§ PAGE TEXT

U.S. v. Medina

Citation775 F.2d 1398
Decision Date18 October 1985
Docket NumberNo. 85-3787,85-3787
PartiesUNITED STATES of America, Plaintiff-Appellee, v. Juan Jesus MEDINA, Defendant-Appellant.
CourtUnited States Courts of Appeals. United States Court of Appeals (11th Circuit)

Raymond Takiff, Coconut Grove, Fla., for defendant-appellant.

Michael Rubenstein, Asst. U.S. Atty., Tampa, Fla., for plaintiff-appellee.

Appeal from the United States District Court for the Middle District of Florida.

Before GODBOLD, Chief Judge, HILL and ANDERSON, Circuit Judges.

BY THE COURT:

This case is before the Court on Defendant-Appellant Medina's emergency motion for bail pending trial. As presented to us, the facts appear to be as follows:

Following his arrest on charges of possession with intent to distribute approximately eight tons of marijuana, Medina was first brought before the Honorable George T. Swartz, a United States Magistrate sitting in Lee County for the Middle District of Florida, on August 29, 1985. The defendant was not represented by counsel at that appearance and had refused to provide any information to a United States Probation Office Pretrial Services Officer for the purpose of preparing a pre-bail report for the court. Counsel for the government also was not present at the defendant's initial appearance before the federal magistrate. Magistrate Swartz set bond in the amount of $500,000, which could be satisfied by payment of a $50,000 cash deposit into the court's Registry.

Medina was subsequently transferred from Ft. Myers, Florida, where he had been held following his arrest, to Tampa, where he appeared with counsel before the Honorable Thomas P. Wilson, United States Magistrate for the Middle District of Florida, on September 5, 1985. At that appearance the magistrate held a preliminary hearing and found probable cause to believe that Medina and his codefendants had committed the major drug offenses with which they were charged. At that hearing, counsel for the government objected to the bond set by Magistrate Swartz and indicated that the government would seek an order detaining Medina without bond. Defense counsel represented that he was prepared to go ahead immediately with a hearing on the government's motion for a pretrial detention order and requested that the matter be considered at that time.

§ DATA RECORDS
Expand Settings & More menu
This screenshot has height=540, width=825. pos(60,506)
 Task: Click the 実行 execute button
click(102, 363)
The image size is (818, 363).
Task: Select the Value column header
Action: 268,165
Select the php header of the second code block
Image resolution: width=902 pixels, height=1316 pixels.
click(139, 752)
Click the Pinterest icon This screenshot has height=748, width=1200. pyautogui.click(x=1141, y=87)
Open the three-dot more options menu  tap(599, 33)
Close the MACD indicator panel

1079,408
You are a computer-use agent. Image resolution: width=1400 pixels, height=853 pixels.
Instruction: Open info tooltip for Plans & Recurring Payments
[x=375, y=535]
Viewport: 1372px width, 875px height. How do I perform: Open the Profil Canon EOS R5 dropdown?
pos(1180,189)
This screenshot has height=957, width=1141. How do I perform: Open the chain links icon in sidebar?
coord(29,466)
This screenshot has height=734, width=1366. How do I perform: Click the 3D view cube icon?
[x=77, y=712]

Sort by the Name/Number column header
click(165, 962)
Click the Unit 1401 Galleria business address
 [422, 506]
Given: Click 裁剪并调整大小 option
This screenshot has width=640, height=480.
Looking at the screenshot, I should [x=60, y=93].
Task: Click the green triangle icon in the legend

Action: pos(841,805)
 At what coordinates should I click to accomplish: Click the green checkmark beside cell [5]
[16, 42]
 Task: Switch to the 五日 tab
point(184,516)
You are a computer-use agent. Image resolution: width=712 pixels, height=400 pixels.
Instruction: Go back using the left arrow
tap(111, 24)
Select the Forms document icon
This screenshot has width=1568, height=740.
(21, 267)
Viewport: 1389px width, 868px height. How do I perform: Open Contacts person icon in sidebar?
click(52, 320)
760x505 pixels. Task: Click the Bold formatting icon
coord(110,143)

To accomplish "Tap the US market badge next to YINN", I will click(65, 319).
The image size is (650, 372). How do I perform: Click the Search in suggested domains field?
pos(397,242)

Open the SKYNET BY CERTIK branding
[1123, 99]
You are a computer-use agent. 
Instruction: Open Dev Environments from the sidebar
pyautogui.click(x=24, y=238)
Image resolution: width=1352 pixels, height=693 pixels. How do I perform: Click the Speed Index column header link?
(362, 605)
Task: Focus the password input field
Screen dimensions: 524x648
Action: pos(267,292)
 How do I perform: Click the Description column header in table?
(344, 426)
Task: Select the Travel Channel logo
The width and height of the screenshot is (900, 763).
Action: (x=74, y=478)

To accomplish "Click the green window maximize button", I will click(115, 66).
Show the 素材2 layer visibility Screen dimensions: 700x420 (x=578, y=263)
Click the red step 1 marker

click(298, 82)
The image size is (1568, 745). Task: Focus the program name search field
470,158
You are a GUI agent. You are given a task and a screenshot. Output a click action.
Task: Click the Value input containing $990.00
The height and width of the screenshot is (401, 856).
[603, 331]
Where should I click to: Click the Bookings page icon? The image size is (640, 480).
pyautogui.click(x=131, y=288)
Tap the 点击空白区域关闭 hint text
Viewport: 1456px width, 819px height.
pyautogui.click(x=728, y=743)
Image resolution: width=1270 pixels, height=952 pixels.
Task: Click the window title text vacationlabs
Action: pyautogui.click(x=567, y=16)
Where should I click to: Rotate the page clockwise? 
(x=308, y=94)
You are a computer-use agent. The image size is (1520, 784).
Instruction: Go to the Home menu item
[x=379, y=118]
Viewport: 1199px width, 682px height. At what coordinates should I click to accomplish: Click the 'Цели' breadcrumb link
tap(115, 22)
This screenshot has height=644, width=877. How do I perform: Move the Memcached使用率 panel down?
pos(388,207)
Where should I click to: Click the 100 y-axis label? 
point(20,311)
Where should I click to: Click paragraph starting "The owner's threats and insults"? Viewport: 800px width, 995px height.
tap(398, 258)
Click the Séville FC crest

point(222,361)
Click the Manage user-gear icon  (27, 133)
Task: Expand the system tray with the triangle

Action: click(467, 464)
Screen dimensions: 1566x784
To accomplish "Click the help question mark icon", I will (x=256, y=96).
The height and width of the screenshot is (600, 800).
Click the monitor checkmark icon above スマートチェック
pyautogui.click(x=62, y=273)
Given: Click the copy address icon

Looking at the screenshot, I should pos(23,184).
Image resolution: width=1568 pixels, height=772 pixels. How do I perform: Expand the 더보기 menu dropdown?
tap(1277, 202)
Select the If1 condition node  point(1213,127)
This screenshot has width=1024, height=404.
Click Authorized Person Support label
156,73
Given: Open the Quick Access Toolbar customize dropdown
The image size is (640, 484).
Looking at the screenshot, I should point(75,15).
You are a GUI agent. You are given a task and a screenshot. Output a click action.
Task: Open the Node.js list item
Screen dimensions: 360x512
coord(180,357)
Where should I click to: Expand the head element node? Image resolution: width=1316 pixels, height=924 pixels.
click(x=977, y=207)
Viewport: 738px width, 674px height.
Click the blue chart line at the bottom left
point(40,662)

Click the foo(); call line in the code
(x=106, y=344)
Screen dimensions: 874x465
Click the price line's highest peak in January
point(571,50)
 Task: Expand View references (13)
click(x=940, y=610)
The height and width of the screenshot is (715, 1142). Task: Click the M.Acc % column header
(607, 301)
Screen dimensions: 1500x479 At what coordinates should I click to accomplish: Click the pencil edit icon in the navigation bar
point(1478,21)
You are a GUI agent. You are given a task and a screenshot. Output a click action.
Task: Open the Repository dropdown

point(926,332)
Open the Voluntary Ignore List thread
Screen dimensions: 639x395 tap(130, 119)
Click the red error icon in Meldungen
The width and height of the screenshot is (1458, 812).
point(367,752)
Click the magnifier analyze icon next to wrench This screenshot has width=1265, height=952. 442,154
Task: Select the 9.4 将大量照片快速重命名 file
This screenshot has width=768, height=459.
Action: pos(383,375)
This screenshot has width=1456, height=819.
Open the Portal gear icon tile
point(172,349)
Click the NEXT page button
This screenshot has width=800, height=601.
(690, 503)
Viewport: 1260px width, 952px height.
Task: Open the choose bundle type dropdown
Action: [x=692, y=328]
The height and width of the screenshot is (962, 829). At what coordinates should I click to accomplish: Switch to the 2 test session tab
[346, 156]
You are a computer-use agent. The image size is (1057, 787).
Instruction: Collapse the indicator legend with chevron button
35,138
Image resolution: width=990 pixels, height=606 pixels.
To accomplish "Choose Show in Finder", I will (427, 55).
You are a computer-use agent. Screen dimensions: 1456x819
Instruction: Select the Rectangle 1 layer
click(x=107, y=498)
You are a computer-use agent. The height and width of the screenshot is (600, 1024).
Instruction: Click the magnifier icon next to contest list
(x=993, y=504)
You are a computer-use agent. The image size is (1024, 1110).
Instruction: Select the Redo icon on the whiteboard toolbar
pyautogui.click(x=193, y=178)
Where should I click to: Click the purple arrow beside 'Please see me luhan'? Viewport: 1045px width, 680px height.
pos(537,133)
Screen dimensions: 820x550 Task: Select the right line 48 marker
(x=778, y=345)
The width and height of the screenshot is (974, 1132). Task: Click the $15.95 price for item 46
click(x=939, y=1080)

§ GOALS
1 – In the Medina bail opinion, what bond did Magistrate Swartz set?
2 – Write the next part of the Medina bail opinion, picking up after its last sentence.
The records aren't needed for this.

§ REPLIES
1 – $500,000, which could be satisfied by a $50,000 cash deposit into the court's Registry.

2 –
Following the hearing that was then held, Magistrate Wilson concluded that Medina posed a risk of flight if released on bond and ordered him detained pending trial. Under the applicable statutes, once the magistrate had found probable cause to believe Medina committed the offense with which he was charged, a rebuttable presumption arose to the effect that no condition or combination of conditions of release would reasonably assure the appearance of the defendant at trial and the safety of the community. 18 U.S.C. Sec. 3142(e). The magistrate's conclusion that Medina had not overcome the statutory presumption in favor of pretrial detention was based on his findings that Medina had not demonstrated strong ties to the community and that he was apparently involved in the alleged drug smuggling operation in a supervisory capacity (i.e. as captain of the drug smuggling vessel). In sum, the magistrate concluded that "[t]he totality of the evidence in this case provides a strong indication that defendant Medina would be a risk to flee, if released on bail."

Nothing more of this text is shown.